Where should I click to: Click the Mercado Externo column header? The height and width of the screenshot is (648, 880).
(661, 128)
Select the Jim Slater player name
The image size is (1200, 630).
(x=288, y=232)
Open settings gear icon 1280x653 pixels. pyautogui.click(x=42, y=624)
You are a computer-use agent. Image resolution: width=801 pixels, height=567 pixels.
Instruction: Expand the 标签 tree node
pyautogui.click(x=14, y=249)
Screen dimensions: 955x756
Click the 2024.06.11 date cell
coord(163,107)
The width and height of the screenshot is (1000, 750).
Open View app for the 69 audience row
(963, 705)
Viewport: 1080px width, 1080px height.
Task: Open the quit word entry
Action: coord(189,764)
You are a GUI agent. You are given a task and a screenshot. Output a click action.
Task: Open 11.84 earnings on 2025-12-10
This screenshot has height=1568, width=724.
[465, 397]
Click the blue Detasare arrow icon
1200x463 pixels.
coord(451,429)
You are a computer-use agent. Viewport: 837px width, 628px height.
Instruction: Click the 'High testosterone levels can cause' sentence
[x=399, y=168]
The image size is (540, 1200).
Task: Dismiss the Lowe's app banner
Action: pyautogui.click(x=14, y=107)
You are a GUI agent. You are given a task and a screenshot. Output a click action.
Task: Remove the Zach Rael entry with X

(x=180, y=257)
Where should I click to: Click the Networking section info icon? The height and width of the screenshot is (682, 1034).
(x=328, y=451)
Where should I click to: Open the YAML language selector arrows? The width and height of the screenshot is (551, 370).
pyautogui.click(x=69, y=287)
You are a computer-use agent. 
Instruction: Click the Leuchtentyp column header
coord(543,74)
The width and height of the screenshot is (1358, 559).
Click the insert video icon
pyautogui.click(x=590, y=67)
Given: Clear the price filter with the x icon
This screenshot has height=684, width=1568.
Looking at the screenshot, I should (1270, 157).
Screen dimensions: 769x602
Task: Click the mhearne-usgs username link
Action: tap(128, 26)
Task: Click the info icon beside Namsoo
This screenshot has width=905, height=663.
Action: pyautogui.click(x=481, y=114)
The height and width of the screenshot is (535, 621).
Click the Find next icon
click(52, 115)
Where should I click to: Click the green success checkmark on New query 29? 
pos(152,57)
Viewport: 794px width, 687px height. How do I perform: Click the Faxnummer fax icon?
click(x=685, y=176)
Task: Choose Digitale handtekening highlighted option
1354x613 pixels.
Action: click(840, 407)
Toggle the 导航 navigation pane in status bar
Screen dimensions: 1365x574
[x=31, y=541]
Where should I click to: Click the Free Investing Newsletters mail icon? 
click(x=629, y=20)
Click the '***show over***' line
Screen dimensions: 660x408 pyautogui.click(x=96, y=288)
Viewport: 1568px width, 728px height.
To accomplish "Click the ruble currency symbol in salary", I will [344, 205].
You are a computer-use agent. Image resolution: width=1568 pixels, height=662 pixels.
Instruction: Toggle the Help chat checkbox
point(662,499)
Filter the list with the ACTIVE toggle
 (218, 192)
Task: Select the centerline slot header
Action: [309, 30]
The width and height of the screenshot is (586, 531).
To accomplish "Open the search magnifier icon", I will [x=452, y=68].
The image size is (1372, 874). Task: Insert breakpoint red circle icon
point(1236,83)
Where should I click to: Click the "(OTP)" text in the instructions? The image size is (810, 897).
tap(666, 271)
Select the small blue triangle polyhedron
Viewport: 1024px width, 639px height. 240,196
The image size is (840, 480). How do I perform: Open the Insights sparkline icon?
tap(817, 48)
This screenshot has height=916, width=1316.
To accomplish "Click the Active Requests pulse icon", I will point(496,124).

================================

→ **Task to carry out**
Set down every entry exactly as given.

→ **Expected output**
Where should I click to: Click the Mercado Externo column header? The height and width of the screenshot is (648, 880).
(661, 128)
Select the Jim Slater player name
The image size is (1200, 630).
(x=288, y=232)
Open settings gear icon 1280x653 pixels. pyautogui.click(x=42, y=624)
You are a computer-use agent. Image resolution: width=801 pixels, height=567 pixels.
Instruction: Expand the 标签 tree node
pyautogui.click(x=14, y=249)
Screen dimensions: 955x756
Click the 2024.06.11 date cell
coord(163,107)
The width and height of the screenshot is (1000, 750).
Open View app for the 69 audience row
(963, 705)
Viewport: 1080px width, 1080px height.
Task: Open the quit word entry
Action: coord(189,764)
You are a GUI agent. You are given a task and a screenshot. Output a click action.
Task: Open 11.84 earnings on 2025-12-10
This screenshot has height=1568, width=724.
[465, 397]
Click the blue Detasare arrow icon
1200x463 pixels.
coord(451,429)
You are a computer-use agent. Viewport: 837px width, 628px height.
Instruction: Click the 'High testosterone levels can cause' sentence
[x=399, y=168]
The image size is (540, 1200).
Task: Dismiss the Lowe's app banner
Action: pyautogui.click(x=14, y=107)
You are a GUI agent. You are given a task and a screenshot. Output a click action.
Task: Remove the Zach Rael entry with X

(x=180, y=257)
Where should I click to: Click the Networking section info icon? The height and width of the screenshot is (682, 1034).
(x=328, y=451)
Where should I click to: Open the YAML language selector arrows? The width and height of the screenshot is (551, 370).
pyautogui.click(x=69, y=287)
You are a computer-use agent. 
Instruction: Click the Leuchtentyp column header
coord(543,74)
The width and height of the screenshot is (1358, 559).
Click the insert video icon
pyautogui.click(x=590, y=67)
Given: Clear the price filter with the x icon
This screenshot has height=684, width=1568.
Looking at the screenshot, I should (1270, 157).
Screen dimensions: 769x602
Task: Click the mhearne-usgs username link
Action: tap(128, 26)
Task: Click the info icon beside Namsoo
This screenshot has width=905, height=663.
Action: pyautogui.click(x=481, y=114)
The height and width of the screenshot is (535, 621).
Click the Find next icon
click(52, 115)
Where should I click to: Click the green success checkmark on New query 29? 
pos(152,57)
Viewport: 794px width, 687px height. How do I perform: Click the Faxnummer fax icon?
click(x=685, y=176)
Task: Choose Digitale handtekening highlighted option
1354x613 pixels.
Action: click(840, 407)
Toggle the 导航 navigation pane in status bar
Screen dimensions: 1365x574
[x=31, y=541]
Where should I click to: Click the Free Investing Newsletters mail icon? 
click(x=629, y=20)
Click the '***show over***' line
Screen dimensions: 660x408 pyautogui.click(x=96, y=288)
Viewport: 1568px width, 728px height.
To accomplish "Click the ruble currency symbol in salary", I will [344, 205].
You are a computer-use agent. Image resolution: width=1568 pixels, height=662 pixels.
Instruction: Toggle the Help chat checkbox
point(662,499)
Filter the list with the ACTIVE toggle
 (218, 192)
Task: Select the centerline slot header
Action: [309, 30]
The width and height of the screenshot is (586, 531).
To accomplish "Open the search magnifier icon", I will [x=452, y=68].
The image size is (1372, 874). Task: Insert breakpoint red circle icon
point(1236,83)
Where should I click to: Click the "(OTP)" text in the instructions? The image size is (810, 897).
tap(666, 271)
Select the small blue triangle polyhedron
Viewport: 1024px width, 639px height. 240,196
The image size is (840, 480). How do I perform: Open the Insights sparkline icon?
tap(817, 48)
This screenshot has height=916, width=1316.
To accomplish "Click the Active Requests pulse icon", I will point(496,124).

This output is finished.